LBI has experienced everything from fuming cyanide canisters thrown into fox dens (south end) to randomly placed fox-seeking wire snares (north end) as ways to de-fox any plover nesting premises.

It’s during killing times like these that I become complexly conflicted. Who wouldn’t shudder over the lethal ways and means employed by authorities targeting coastal foxes? As noted, such neutralizations are most often done in the good name of piping plover perpetuation. However, there’s a certain seemingly frivolous carte blanche-ness when it comes to controlling resident foxes.

Why the ferocity? I can’t be a card-carrying naturalist and not recognize that foxes are among the – gotta say it – foxiest creatures. They’re cannily adept when it comes to nabbing plover eggs and chicks. They’re no slouches when it comes to taking down full-grown plovers, along with other assorted raræ aves, i.e. rare birds. When it comes to trapping foxes, they easily outsmart all but the deadliest man-methods. Did I mention toxic gases?

But are foxes the worst culprits on the dead-bird front? I’ll now thematically piss off feline-fascinated folks by daring to confidently suggest that the number of rare birds killed annually by cats, both ferals and free-roaming domestics, is a thousand times greater than the number of birds killed by foxes. But pity the fool who tries to rein in cats … or their owners. De-foxing is far easier than de-catting.

SIDEBAR: I’m perpetually told that carousing cats are simply playing out their one-time untamed-beast heritage. By hauling home massacred wildlife – to “Oh, how cute” praises of owners – they’re somehow mirroring onetime jungle lives. Never mind they’re then being fed multi-dollar cans of epicurean cat food. Screw that “only acting natural” cat crap. Place Fifi back into the wilds of, say, an all-natural rainforest and there are butterflies that can rip her apart. Just sayin’.

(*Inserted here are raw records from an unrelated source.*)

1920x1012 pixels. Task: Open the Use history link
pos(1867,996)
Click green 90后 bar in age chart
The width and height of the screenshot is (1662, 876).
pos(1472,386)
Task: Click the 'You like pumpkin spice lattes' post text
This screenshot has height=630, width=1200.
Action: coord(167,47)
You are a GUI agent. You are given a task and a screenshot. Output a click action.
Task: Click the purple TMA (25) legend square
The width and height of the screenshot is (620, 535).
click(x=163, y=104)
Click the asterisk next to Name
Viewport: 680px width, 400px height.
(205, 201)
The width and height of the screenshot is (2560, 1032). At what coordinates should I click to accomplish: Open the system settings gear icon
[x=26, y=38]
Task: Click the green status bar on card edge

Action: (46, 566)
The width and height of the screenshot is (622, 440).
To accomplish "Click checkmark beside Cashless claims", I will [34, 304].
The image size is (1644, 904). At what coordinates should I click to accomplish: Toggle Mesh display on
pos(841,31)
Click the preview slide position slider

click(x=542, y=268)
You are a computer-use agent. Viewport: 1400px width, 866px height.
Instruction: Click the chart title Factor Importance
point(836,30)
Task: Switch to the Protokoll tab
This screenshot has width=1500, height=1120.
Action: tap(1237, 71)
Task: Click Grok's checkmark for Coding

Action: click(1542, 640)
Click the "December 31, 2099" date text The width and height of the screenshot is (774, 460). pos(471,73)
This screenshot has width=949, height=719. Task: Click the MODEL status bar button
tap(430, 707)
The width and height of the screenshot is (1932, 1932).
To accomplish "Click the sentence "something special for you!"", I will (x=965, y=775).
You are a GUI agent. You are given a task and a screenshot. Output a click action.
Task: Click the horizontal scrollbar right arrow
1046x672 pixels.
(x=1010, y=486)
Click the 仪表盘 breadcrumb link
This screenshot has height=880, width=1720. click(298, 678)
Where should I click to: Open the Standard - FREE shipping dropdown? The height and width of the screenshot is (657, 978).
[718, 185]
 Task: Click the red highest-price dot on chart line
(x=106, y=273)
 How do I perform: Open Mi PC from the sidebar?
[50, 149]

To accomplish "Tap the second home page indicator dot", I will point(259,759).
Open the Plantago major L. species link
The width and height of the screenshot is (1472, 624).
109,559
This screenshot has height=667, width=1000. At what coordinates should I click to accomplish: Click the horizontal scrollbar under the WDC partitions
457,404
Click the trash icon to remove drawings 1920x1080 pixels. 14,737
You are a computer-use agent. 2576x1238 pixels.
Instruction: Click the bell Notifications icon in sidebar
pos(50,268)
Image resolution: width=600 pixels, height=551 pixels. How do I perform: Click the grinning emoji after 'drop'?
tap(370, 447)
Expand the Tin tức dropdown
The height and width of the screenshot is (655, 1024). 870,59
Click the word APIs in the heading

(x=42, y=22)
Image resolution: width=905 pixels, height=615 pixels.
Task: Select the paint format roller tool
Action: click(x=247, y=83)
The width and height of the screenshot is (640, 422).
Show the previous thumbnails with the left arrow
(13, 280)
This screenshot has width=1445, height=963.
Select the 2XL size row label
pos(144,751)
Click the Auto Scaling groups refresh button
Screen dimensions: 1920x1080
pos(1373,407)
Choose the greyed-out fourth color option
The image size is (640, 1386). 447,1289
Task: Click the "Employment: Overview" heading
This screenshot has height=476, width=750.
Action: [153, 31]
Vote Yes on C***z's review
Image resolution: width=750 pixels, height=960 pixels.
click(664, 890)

That said, that’s me bending over, all “Hey, little guy,” should a random cat saunter over and nestle up to my leg … hopefully not as a prelude to a rabid chomp-down. Cats are man’s best non-friend.

Then, there I go, going all “Awwwww” upon seeing a gorgeous piping plover bopping around on the sand, sporting a tag on its itsy-bitsy widdle weg. Such a beatific bird. A must to be saved from extinction. Let me at those lousy foxes!

And there I am again, this time absolutely tickled pink when red foxes sidle up to me at night while I’m surf fishing. It was a natural honor to have foxes politely hit me up for a handout … and even a bit of companionship. I remember one male fox that would regularly stop by at night, dine a bit, then come nearly close enough to touch – before curling up and take a little snoring siesta.

Along those companionship lines, I read in National Geographic that it might very well have been foxes, not wolves or coyotes, that first brought canines into the humanly beloved realm – and onward to becoming man’s best friends. That makes it doubly troubling to think about foxes being hideously taken down in the name of stinkin’ birdlife.

It’s when pondering complexly conflicted issues that I somehow manage to make things even more complex, i.e. we wipe out the habitat of plovers through build-out and then resort to brutally killing foxes, a creature that lived here long before we did, as if foxacide acts as some sort of repentance – and ecological repair work.

In the end, I think I should simply get better at starting a chainsaw.